El Comercio

Condenan a un abogado a pagar 4.860 euros por calumniar a dos policías

  • Presentó ante el juez un escrito criticando la actuación del grupo de Delincuencia Económica con el cliente que representaba por estafa

Representaba legalmente a un cliente detenido y juzgado por supuestas prácticas ilegales en la concesión de préstamos a particulares y él mismo acabó procesado y condenado por un delito de calumnias a los agentes del grupo de Delincuencia Económica que llevaron a cabo la investigación de su cliente. La Sección Octava de la Audiencia Provincial ha ratificado la sentencia del Penal número 1 de Gijón que imponía a un abogado el pago de una multa de 4.860 euros (con 135 días de arresto en caso de impago) y la indemnización de 2.000 euros a los policías a los que calumnió. El letrado ha recurrido la resolución de la Audiencia Provincial ante el Tribunal Superior de Justicia de Asturias (TSJA).

«El acusado, en su condición de abogado y guiado con el propósito de desacreditar personalmente y desprestigiar profesionalmente a los policías, presentó el 5 de julio de 2012 un escrito dirigido al Juzgado de Instrucción número 4 en el que mostró a los anteriormente referidos, de forma deliberada e inveraz, como hostigadores de una campaña de denuncias infundadas hacia su cliente, movidos por motivos personales, ajenos a su deber profesional, al tiempo que les atribuía la falsedad del informe policial, así como un delito de detención ilegal presuntamente cometido hacia su cliente», recoge la sentencia de la Audiencia Provincial. En ella se añade que «claramente atribuye a los policías un delito de falsedad y un delito de detención ilegal por una supuesta prolongación indebida de la privación de libertad».

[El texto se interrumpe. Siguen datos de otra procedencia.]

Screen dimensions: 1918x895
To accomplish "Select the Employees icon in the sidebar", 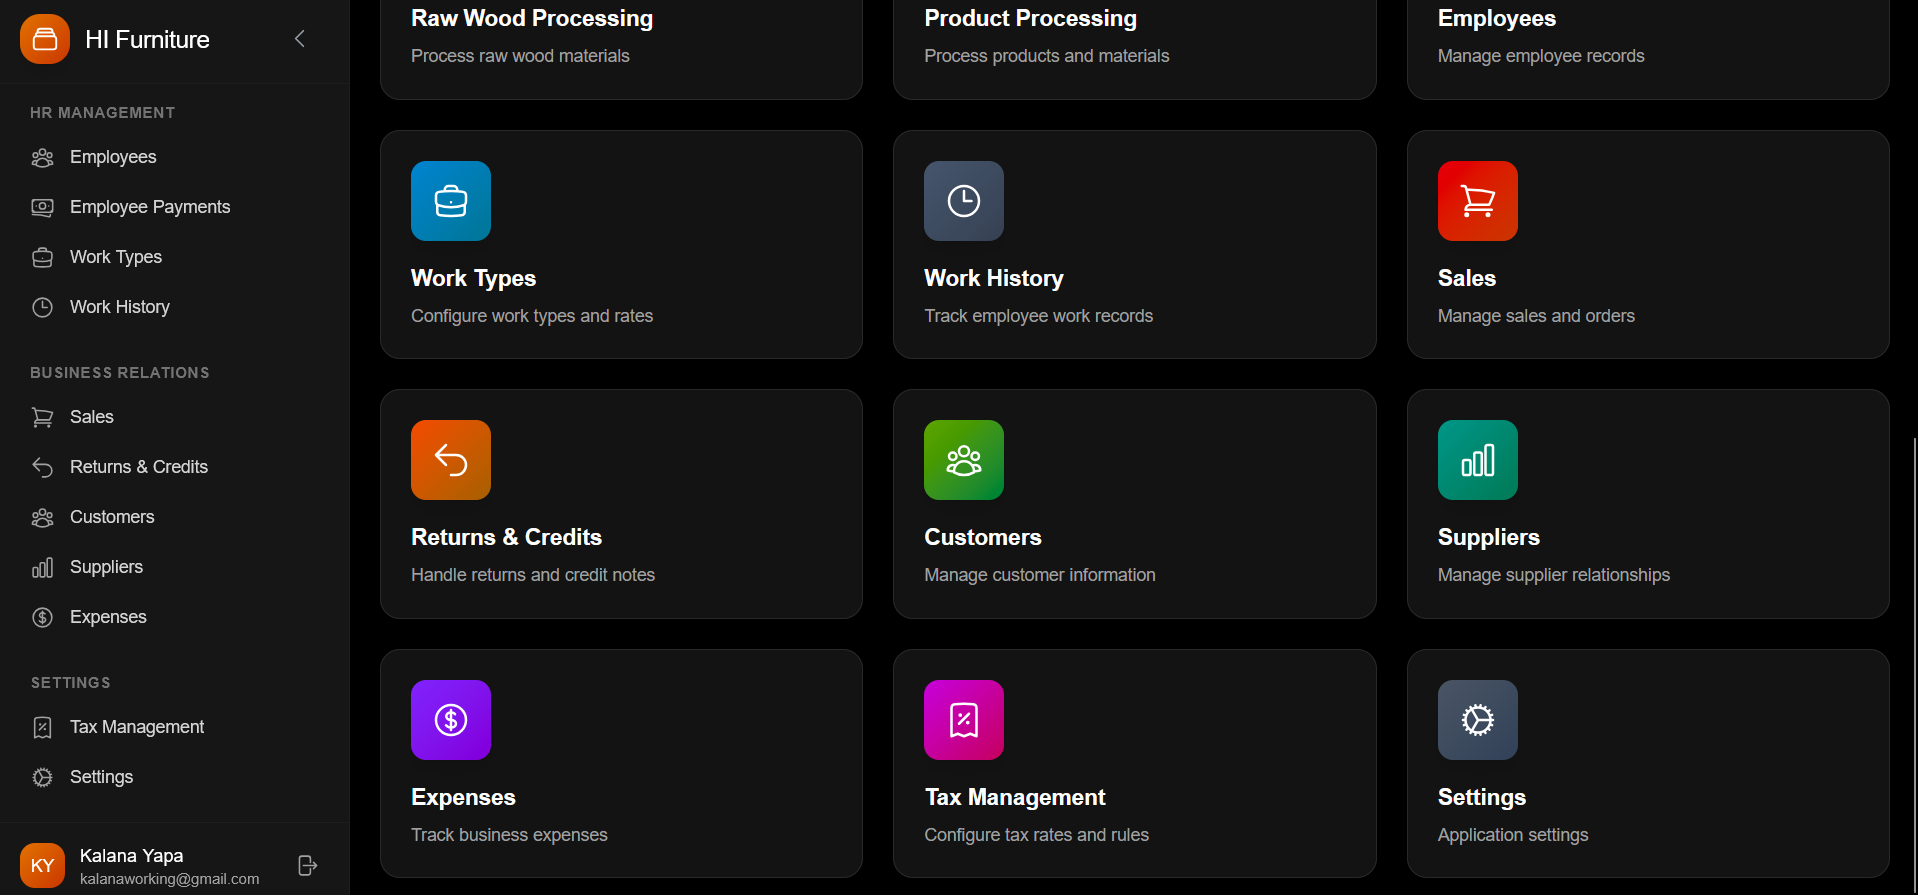I will click(x=42, y=157).
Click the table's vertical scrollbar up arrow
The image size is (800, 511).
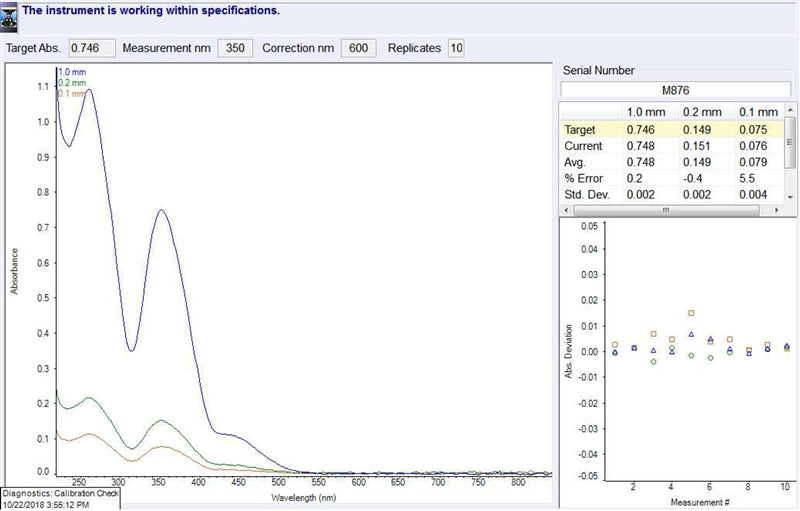pyautogui.click(x=790, y=110)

«No es libertad de expresión»

En el recurso presentado por la resolución judicial en primera instancia, el letrado alegaba un error de apreciación de la prueba «efectuada por el juzgador». El magistrado de la Audiencia rechaza ahora este extremo y considera, además, que «las afirmaciones del escrito redactado por el letrado no están amparadas por la libertad de expresión en el ejercicio de su función, pues es bien sabido que en la libertad de expresión en el ejercicio del derecho de defensa quedan excluidos el insulto, la descalificación y las falsas imputaciones».

Respecto a la detención ilegal de los que el abogado los acusa, el juez señala que «el apelante concurre en un animus calumniandi por haber actuado con temerario desprecio a la verdad» y que «no existió tal detención ilegal». «El abogado, ahora condenado, presentó la solicitud del habeas corpus, que fue informada negativamente por el ministerio fiscal y finalmente denegada por incoación por el juzgado, siendo puesto en libertad», señala. «Si el ministerio fiscal o el juez que conocieron de las circunstancias de dicha detención hubieran apreciado indicios de delito habrían iniciado de oficio las correspondientes diligencias penales, y no consta que lo hicieran», recoge la resolución del pasado mes de julio de la Sección Octava de la Audiencia Provincial por la cual se desestima el recurso presentado por el letrado condenado.